_TASK OBJECTIVE_. In the entries below, render the lines from the one containing "Given: Uncheck the Enabled checkbox" through the end of the entries, both included, as a Markdown table with columns "Entry Row" and "Text". Skip blank lines and leave the pictures out.

==========

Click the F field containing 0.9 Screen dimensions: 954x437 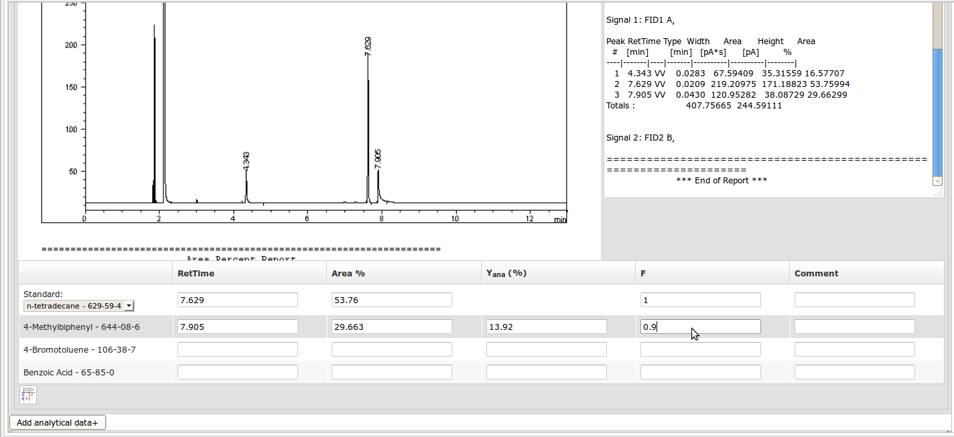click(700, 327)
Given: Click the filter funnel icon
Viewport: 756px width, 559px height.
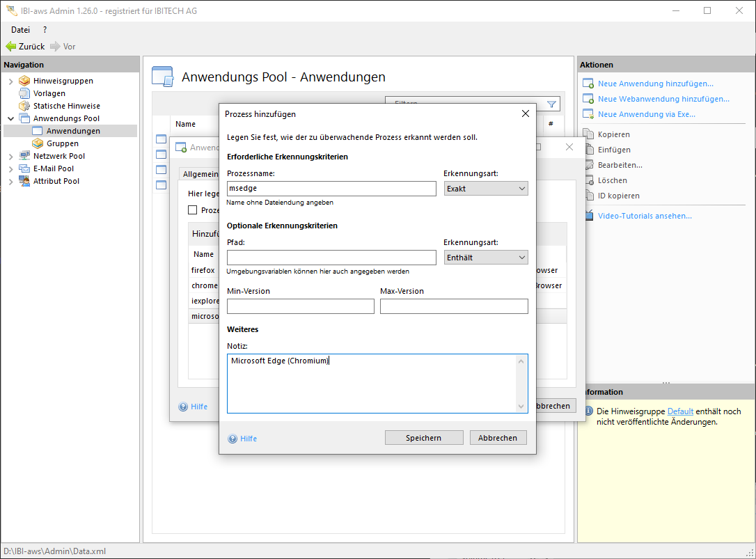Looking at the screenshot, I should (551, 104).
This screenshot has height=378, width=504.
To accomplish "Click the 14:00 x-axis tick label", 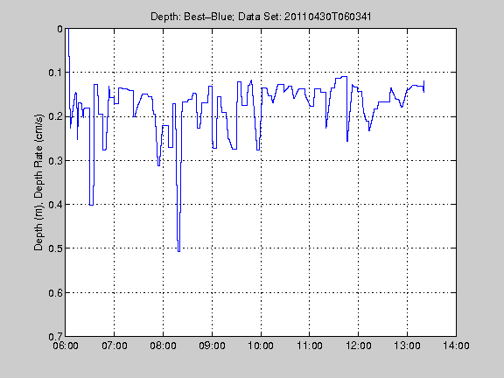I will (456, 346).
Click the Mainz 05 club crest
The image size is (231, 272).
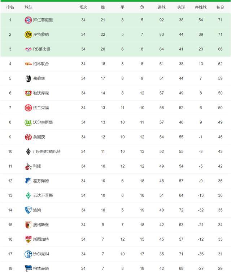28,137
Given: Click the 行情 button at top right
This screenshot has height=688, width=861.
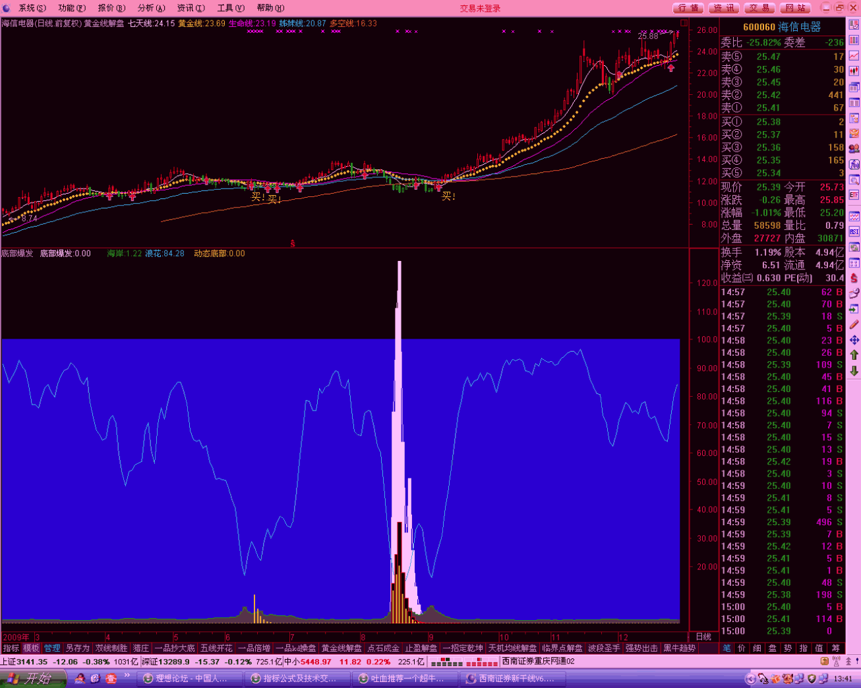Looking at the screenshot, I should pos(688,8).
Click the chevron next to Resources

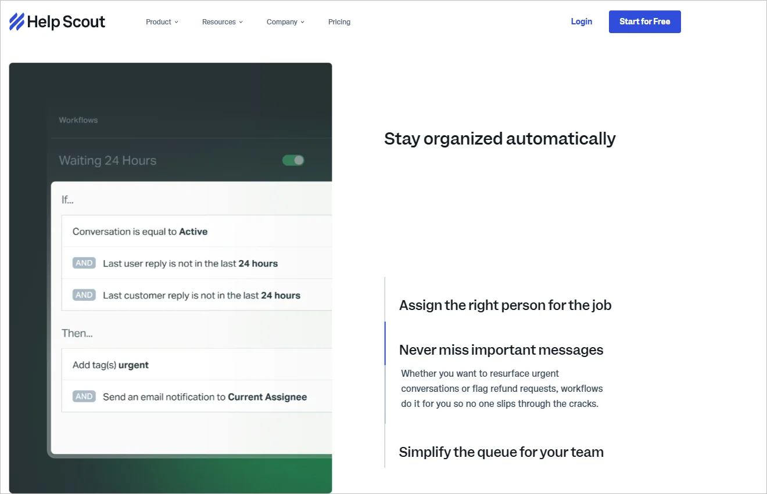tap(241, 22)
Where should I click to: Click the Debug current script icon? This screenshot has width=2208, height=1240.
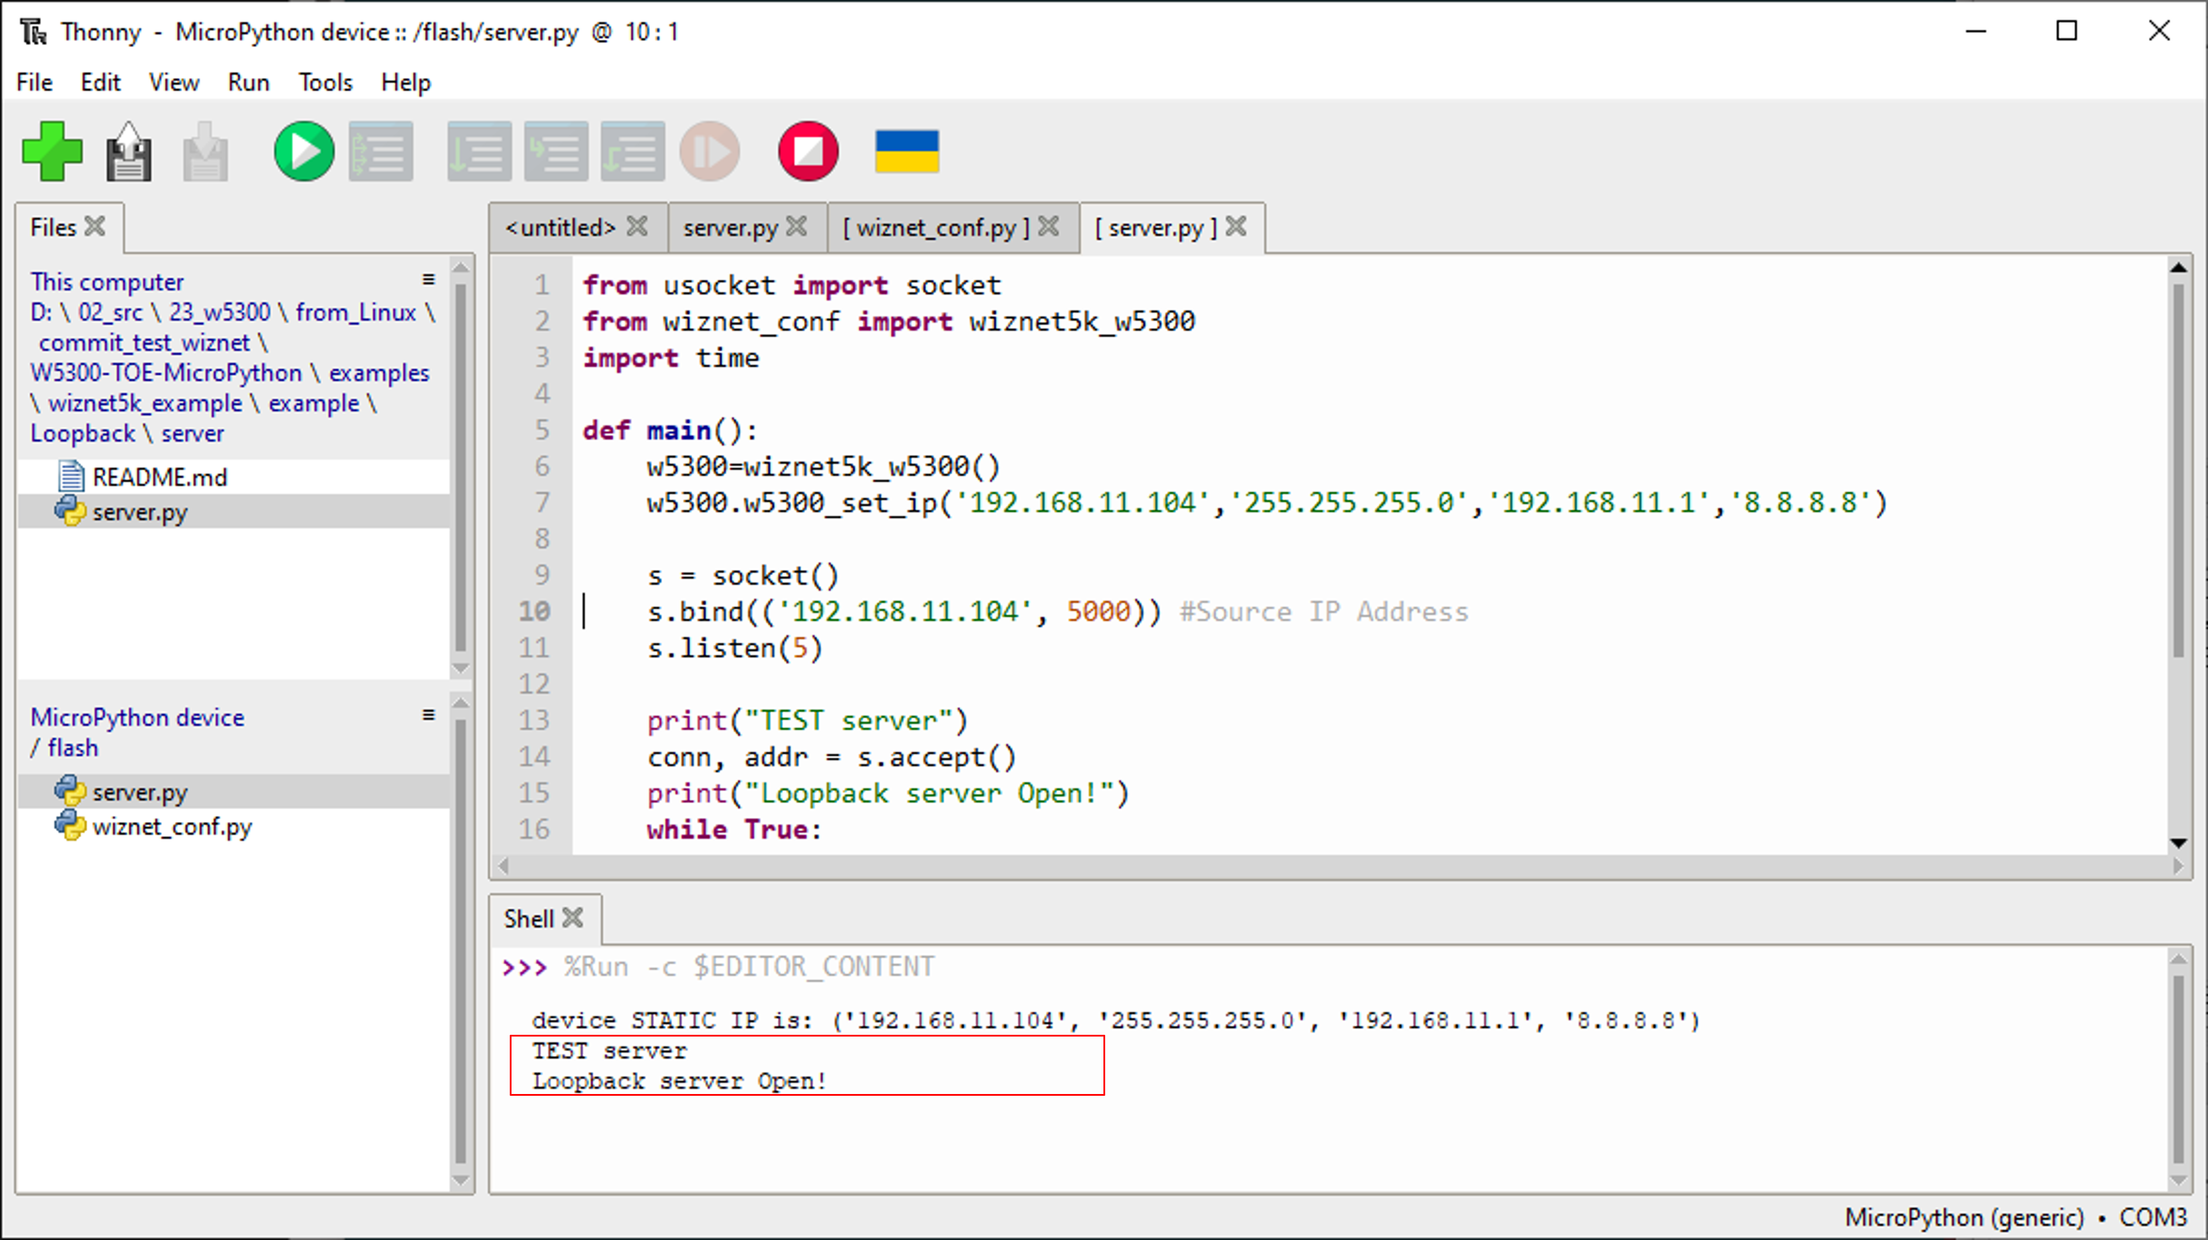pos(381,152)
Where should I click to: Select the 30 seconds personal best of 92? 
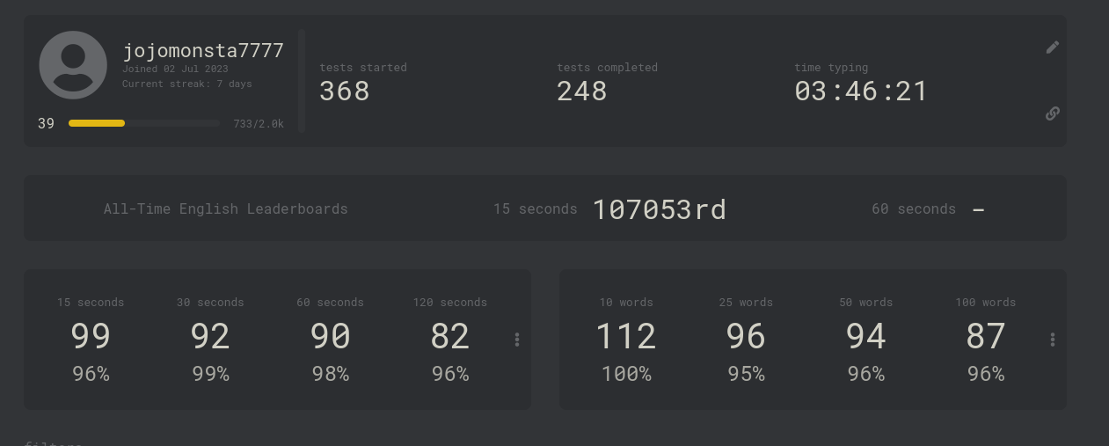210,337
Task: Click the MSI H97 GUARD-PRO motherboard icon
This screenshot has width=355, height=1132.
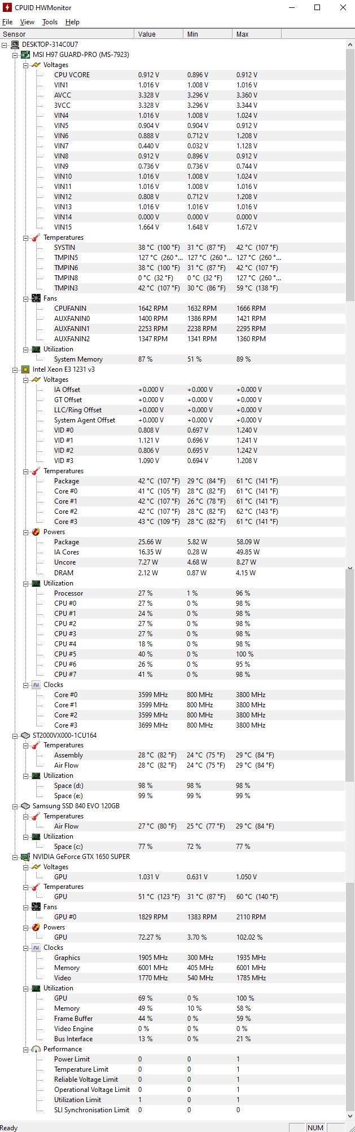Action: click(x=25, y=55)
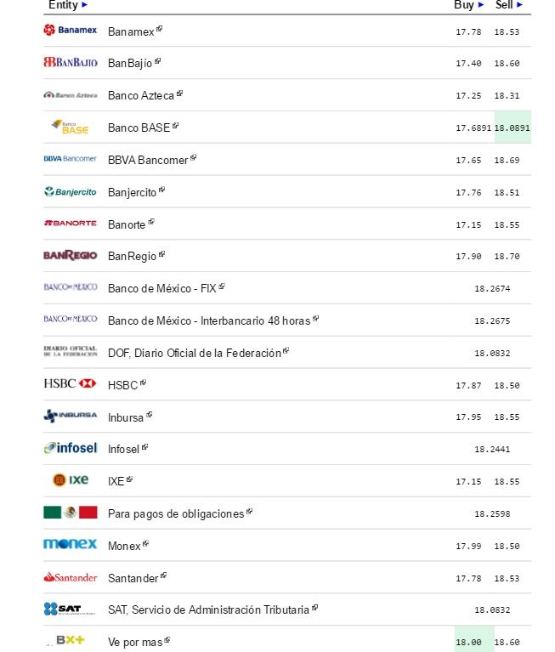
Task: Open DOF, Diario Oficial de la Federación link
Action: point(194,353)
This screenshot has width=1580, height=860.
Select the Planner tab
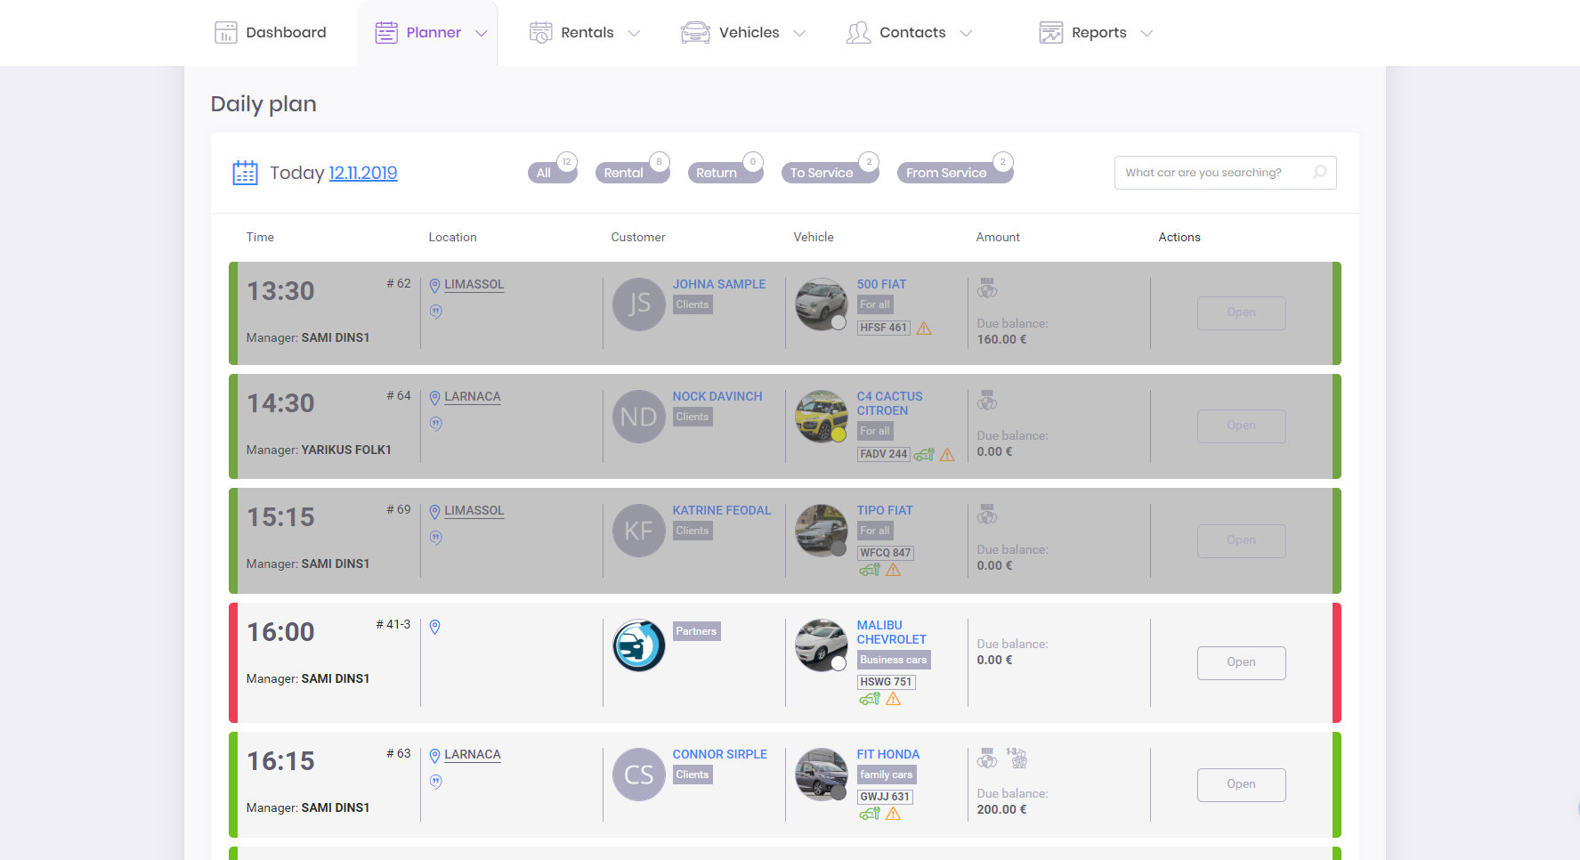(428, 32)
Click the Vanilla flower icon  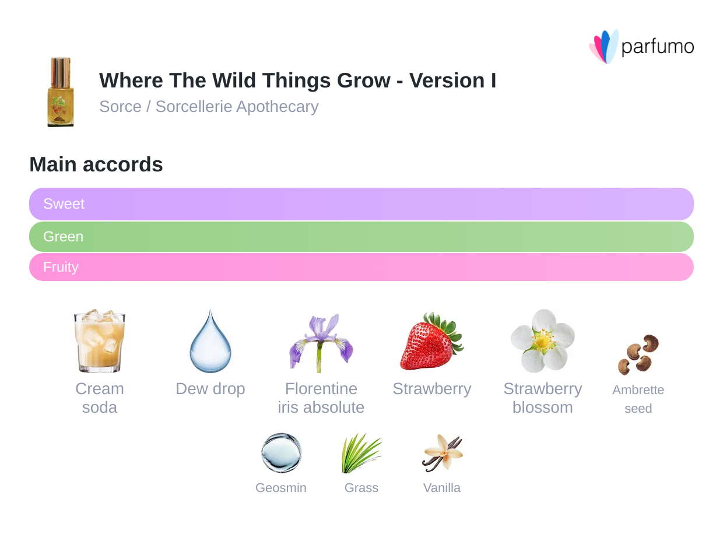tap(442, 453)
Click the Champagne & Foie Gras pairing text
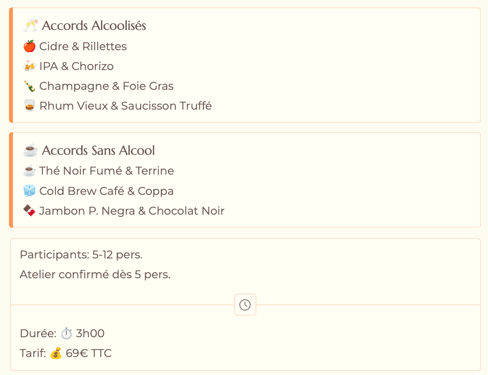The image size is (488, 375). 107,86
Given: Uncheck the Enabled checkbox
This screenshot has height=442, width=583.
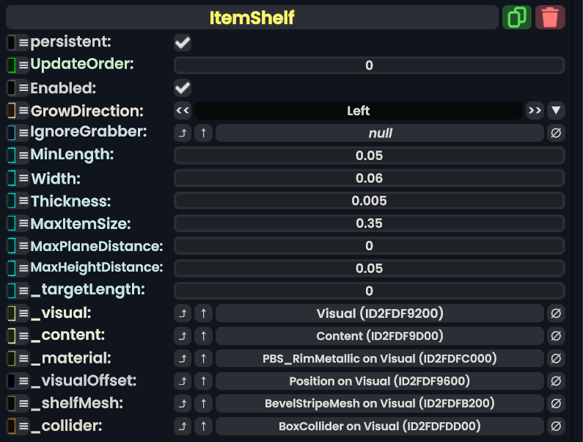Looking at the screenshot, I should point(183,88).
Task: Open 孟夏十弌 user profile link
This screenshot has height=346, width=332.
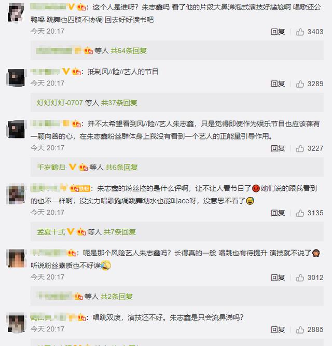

==========

_THE OUTPUT_.
| Entry Row | Text |
|---|---|
| 1 | Given: Uncheck the Enabled checkbox |
| 2 | This screenshot has height=442, width=583. |
| 3 | Looking at the screenshot, I should point(183,88). |
| 4 | Task: Open 孟夏十弌 user profile link |
| 5 | This screenshot has height=346, width=332. |